(Stored items from a collection):
* Begin *

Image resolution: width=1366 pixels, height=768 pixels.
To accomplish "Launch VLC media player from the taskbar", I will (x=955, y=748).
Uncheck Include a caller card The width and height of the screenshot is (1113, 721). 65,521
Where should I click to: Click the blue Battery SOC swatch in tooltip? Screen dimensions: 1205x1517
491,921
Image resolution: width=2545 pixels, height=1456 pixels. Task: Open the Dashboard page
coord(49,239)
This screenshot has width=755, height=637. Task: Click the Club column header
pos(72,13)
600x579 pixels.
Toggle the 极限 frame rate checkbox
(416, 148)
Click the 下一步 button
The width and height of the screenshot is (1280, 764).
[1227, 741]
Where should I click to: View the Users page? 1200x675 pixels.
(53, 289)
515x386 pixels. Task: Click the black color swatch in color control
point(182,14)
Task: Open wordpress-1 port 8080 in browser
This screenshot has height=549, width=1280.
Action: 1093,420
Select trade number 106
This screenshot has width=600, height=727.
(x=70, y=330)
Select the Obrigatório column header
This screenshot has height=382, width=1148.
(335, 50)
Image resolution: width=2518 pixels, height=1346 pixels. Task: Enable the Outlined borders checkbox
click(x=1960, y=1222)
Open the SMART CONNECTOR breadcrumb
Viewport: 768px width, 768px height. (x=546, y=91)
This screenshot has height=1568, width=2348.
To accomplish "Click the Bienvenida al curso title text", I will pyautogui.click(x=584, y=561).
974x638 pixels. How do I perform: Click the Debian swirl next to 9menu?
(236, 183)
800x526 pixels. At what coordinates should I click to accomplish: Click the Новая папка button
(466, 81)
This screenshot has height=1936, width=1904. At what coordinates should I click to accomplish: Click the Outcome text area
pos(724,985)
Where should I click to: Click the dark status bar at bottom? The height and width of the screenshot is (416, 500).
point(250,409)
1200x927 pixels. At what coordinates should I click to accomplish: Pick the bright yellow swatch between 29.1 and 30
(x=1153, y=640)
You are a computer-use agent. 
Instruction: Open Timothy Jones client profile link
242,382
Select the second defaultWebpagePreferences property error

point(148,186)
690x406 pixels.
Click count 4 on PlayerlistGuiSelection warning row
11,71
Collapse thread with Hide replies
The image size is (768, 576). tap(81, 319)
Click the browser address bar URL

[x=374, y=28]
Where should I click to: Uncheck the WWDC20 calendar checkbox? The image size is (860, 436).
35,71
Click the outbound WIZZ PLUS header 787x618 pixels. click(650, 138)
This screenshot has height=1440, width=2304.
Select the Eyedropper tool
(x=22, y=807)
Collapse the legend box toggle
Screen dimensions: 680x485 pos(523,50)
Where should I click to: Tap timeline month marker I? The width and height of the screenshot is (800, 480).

* End *

(Given request):
Add 28 to each coordinate in the answers, and write out the data again from the line with "974x638 pixels. How" to the line with "point(250,409)", with both of those lines and the requests included. Leave out all other data.

(Solution to this problem):
974x638 pixels. How do I perform: Click the Debian swirl next to 9menu?
(264, 211)
800x526 pixels. At what coordinates should I click to accomplish: Click the Новая папка button
(494, 109)
This screenshot has height=1936, width=1904. At what coordinates should I click to accomplish: Click the Outcome text area
pos(752,1013)
Where should I click to: Click the dark status bar at bottom? The height and width of the screenshot is (416, 500).
point(278,437)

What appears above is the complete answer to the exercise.